三、人工智能在紡織行業生產領域應用存在的問題和關鍵因素

(一)人工智能在紡織行業生產領域應用存在的問題

近年來,雖然AI在紡織行業生產領域取得了初步應用,為紡織行業帶來了前所未有的發展機遇和挑戰,但在進一步做好人工智能在生產領域的應用中仍面臨諸多挑戰和問題。

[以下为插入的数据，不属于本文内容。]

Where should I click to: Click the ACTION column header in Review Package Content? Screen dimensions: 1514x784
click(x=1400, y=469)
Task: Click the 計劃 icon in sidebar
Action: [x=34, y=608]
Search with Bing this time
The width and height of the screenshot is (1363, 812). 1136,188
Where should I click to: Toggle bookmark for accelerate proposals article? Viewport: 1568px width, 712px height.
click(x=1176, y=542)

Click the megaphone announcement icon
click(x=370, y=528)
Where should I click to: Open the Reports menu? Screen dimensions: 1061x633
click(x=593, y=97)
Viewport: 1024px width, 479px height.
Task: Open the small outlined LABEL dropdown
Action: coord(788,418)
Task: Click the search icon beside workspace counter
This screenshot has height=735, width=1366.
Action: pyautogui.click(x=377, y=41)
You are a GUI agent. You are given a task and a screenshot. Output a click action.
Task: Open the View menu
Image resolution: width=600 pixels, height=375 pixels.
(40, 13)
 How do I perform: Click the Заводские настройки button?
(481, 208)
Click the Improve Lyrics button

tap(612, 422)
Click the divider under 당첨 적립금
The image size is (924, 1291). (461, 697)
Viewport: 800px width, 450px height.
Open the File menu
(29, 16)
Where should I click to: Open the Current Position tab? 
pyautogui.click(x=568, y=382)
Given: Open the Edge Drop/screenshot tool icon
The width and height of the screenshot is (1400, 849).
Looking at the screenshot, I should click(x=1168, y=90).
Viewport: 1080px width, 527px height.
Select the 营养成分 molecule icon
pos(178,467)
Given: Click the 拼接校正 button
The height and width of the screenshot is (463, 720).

在企業層面,大多數企業尚處于數字化轉型階段,管理數字化、設備智能化基礎較為薄弱。同時由于人才短缺、資金困難等多方面困境,距離實現人工智能應用還有較大差距。在行業層面,數據在紡織行業內部分散保留,缺乏有效的跨界數據共享和積累,缺少一套對于行業生產領域關鍵數據廣泛認可的數據標準和注釋協議,缺乏系統化、大規模的數據收集機制,限制了AI模型的訓練效果和精度,限制了AI在行業的進一步應用。

(二)人工智能在紡織行業生產領域發展的關鍵因素

基于AI發展面臨的挑戰和問題,應結合行業特點,抓住AI發展的關鍵因素,才能做好人工智能在行業內的推廣和應用。應提升企業數據采集、整合和處理能力,夯實AI應用的基礎;應識別AI生產領域典型應用場景,結合紡織生產制造特定需求和邏輯的創新算法,同行業內優質資源合作,共同推動;應通過云計算資源共享來優化算力使用,探索算力共享模型,共同承擔成本;應多方共同培養了解AI、紡織業務的人才,提供人才培養的渠道。同時,數字孿生技術的應用和發展,持續推動AI在紡織行業的應用。基于數字孿生的智能工廠逐步嘗試應用,在全生產要素采集和計劃調度、生產管理等方面發揮重要作用。因此,應緊緊圍繞數據是基礎,算法是關鍵,算力是保障、人才是支撐的這一模式,從企業的能力、效益這一本質出發,持續深入的在行業內進行推廣和應用。

四、加快人工智能在紡織行業生產領域應用的建議

近年來,人工智能在紡織行業的應用效果初顯,應繼續保持這一良好發展勢頭,在典型應用場景、關鍵技術、人才培養等方面持續推進。

(一)深化紡織行業生產領域典型應用場景

加快研究并應用紡織行業生產領域生產優化、智慧檢測、供應鏈管理、智能倉儲物流、產品追蹤、智慧營銷等先進技術方案,培育一批集智能設計、生產、管理為一體的紡織智能工廠,在行業內大規模復制推廣,發揮人工智能標桿企業的示范引領作用。

(二)加快突破一批關鍵核心技術

依托紡織行業龍頭企業、優質服務商和科研院所推動人工智能關鍵共性技術研究以及智能部件、裝備、系統研發。開發適用于紡織行業智慧配棉、智慧染色等解決方案的應用,加快突破智能控制與優化、數據采集與分析、故障診斷與維護等一批核心技術,夯實紡織行業人工智能硬件和軟件基礎。

(三)加強復合型人才培養

充分發揮行業協會作用,整合產、學、研、用各方資源,推動構建紡織行業人工智能“復合型人才”培養體系。建立在崗學習進修通道,打造具有自主發展力的企業人才梯隊。積極引入并發揮相關產業聯盟、科研機構、服務商的作用,組織舉辦各類專題培訓。